American commanders in Afghanistan are for the first time systematically using aerial drones to kill militants planting roadside bombs, the low-tech, low-cost weapon that has emerged as the biggest threat to U.S. and coalition forces throughout the country. The shift, the details of which have not been reported previously, represents a sharp escalation in the military's ongoing fight against improvised explosive devices, or IEDs, which account for nearly 60 percent of coalition battle deaths in Afghanistan.
The push is being led by a new military unit called Task Force Falcon Strike. It began operating in southern Afghanistan late last year and expanded over the summer to eastern Afghanistan, a violent, insurgent-dominated area along the porous border with Pakistan.
In recent weeks, Falcon Strike drones have been targeting bomb-planters in the eastern provinces of Ghazni and Logar, according to a Defense official with knowledge of the group's activities. Between June 27 and July 7, Falcon Strike helped kill at least 26 militants burying IEDs in the two areas, while also reducing the number of roadside bombs there by 62 percent, the Defense official said.
Falcon Strike is working closely with Task Force ODIN, a once-secret Army unit that has been at the forefront of the military's fight against IEDs in both Iraq and Afghanistan. ODIN drones and aircraft killed hundreds of bomb-planters in Iraq, but in Afghanistan, the task force had been limited for years to what amounted to a pure surveillance mission. ODIN drones monitored key Afghan roads for signs of new bombs, but the robotic aircraft weren't being used to target individual militants.
That's all changing, according to senior military officials. Lt. Gen.
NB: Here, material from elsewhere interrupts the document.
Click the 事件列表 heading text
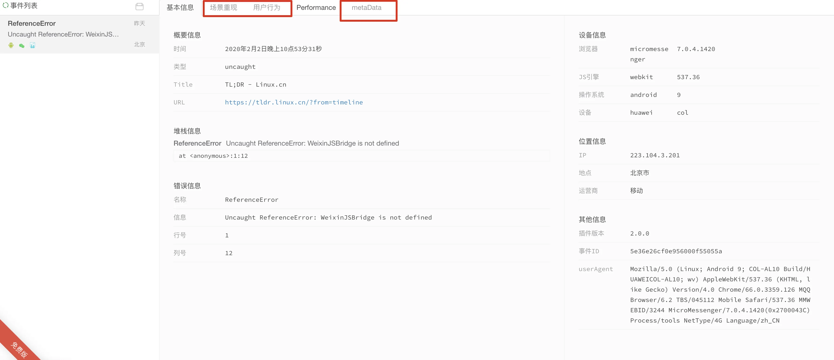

Michael Oates, who heads the military's Joint Improvised Explosive Device Defeat Organization, said in an interview that drones were now being used for "find, fix, finish" missions designed to kill bomb-planters or to help ground units track and arrest them.
"Initially, ODIN couldn't close the deal," Oates said. "It could find, but it couldn't finish."
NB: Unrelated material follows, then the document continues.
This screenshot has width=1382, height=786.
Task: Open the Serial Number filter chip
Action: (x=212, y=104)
The change comes as roadside bombs, often cobbled together using homemade explosives and crude triggering devices, kill and maim growing numbers of American troops throughout Afghanistan.
In its annual report, Oates's command said that IED casualties in Afghanistan soared by almost 2,400 between fiscal 2008 and fiscal 2009, an increase of 39 percent. IEDs killed 275 troops last year, according to icasualties.org, which tracks military deaths. The bombs have killed 282 troops so far in 2010.
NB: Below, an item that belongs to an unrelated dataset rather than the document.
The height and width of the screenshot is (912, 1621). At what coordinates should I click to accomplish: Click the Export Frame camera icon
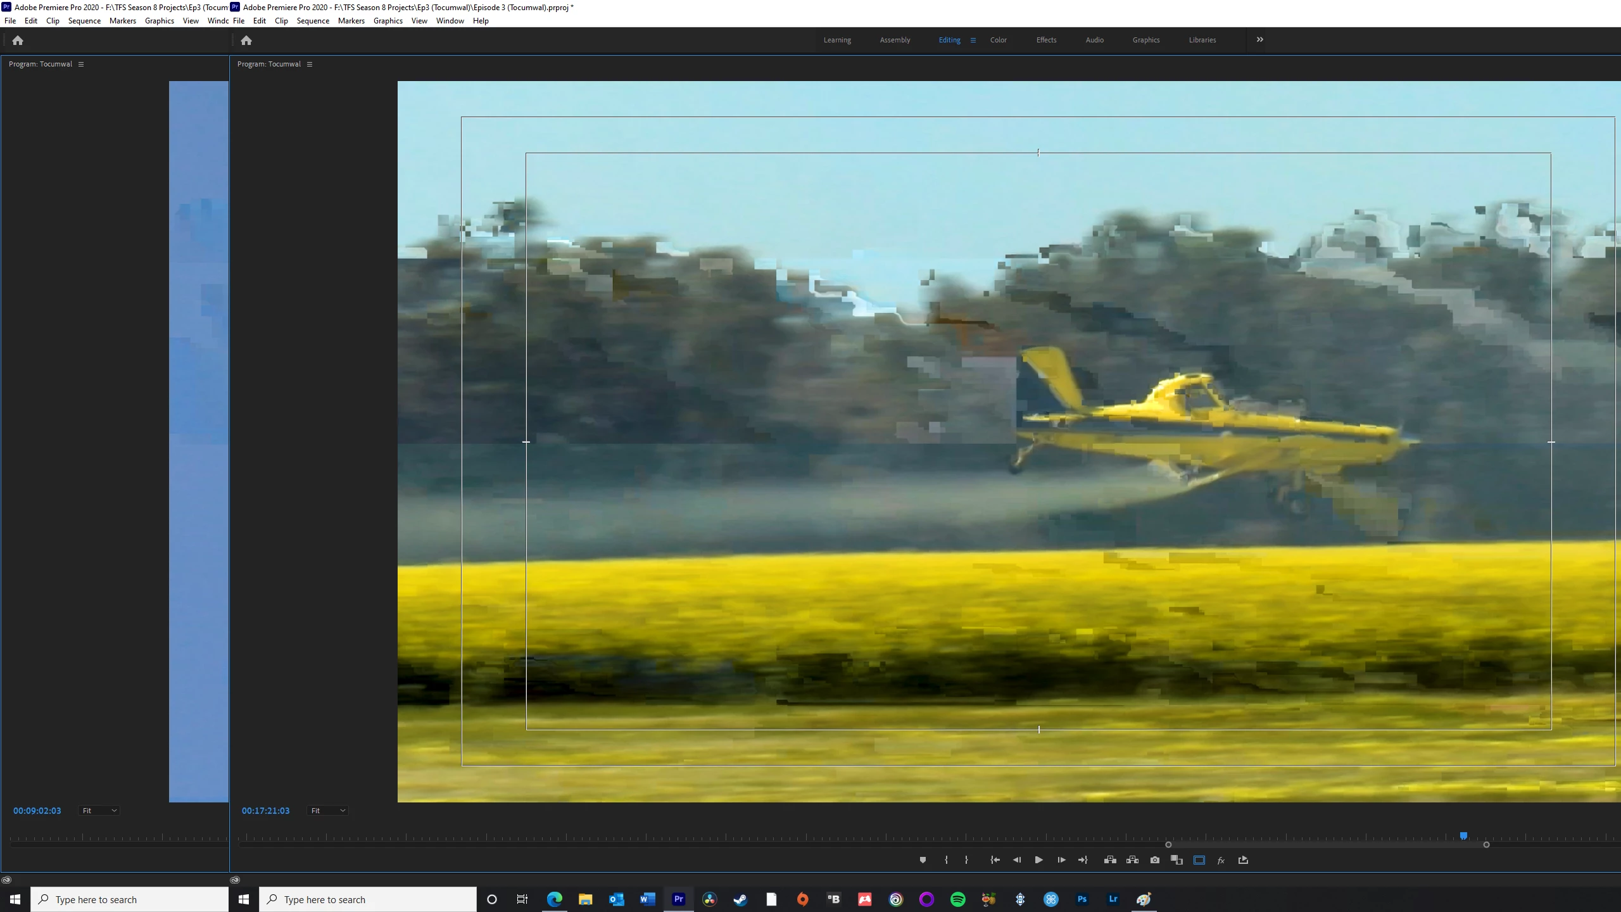pyautogui.click(x=1155, y=860)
ODIN -- whose name is derived from Norse mythology but is also an acronym for "observe, detect, identify, and neutralize" -- began operating in Iraq in the summer of 2007. The unit initially used civilian planes with advanced surveillance systems attached to their underbellies, as well as a small number of aerial drones. Some of the remote-controlled planes had the ability to fire missiles at individual militants, while other ODIN aircraft were used to relay detailed targeting information to Apache attack helicopters and nearby ground troops.
Military officials believe that ODIN aircraft ultimately helped to kill or capture more than 1,000 militants throughout Iraq, sharply reducing the IED threat there.
As the war in Afghanistan intensified over the course of 2008 and 2009, Rep. Duncan D. Hunter, R-Calif., began pressing the military to use ODIN drones to target individual bomb-planters there rather than merely carry out surveillance missions. Hunter, a Marine Reserve captain who fought in Falluja, believes that the military erred in dispatching large numbers of additional troops to Afghanistan without first having a unit in place that was devoted specifically to killing IED-planters.
"We knew what the bad guys were going to try to do, and we knew how they were going to try to do it," he said in an interview. "We should have known that they were going to IED the heck out of us, like they did, and set up ODIN prior to the surge."
Oates said that it was important to use drones to "take emplacers off of the battlefield" in Afghanistan.
Still, he cautioned that killing individual bombers wouldn't be enough to decisively win the IED fight. The commander noted that insurgents in Iraq were at times planting roughly 4,000 IEDs a month, while ODIN, over the course of its entire existence there, helped kill a total of 1,000 bomb-planters. That meant large numbers of militants were continuing to bury bombs in Iraq's roads even after ODIN began directly targeting them.
"It's important, but it's not a silver bullet," Oates said. "The IED problem is much more complex than killing."
This article appeared in the Saturday, October 2, 2010 edition of National Journal.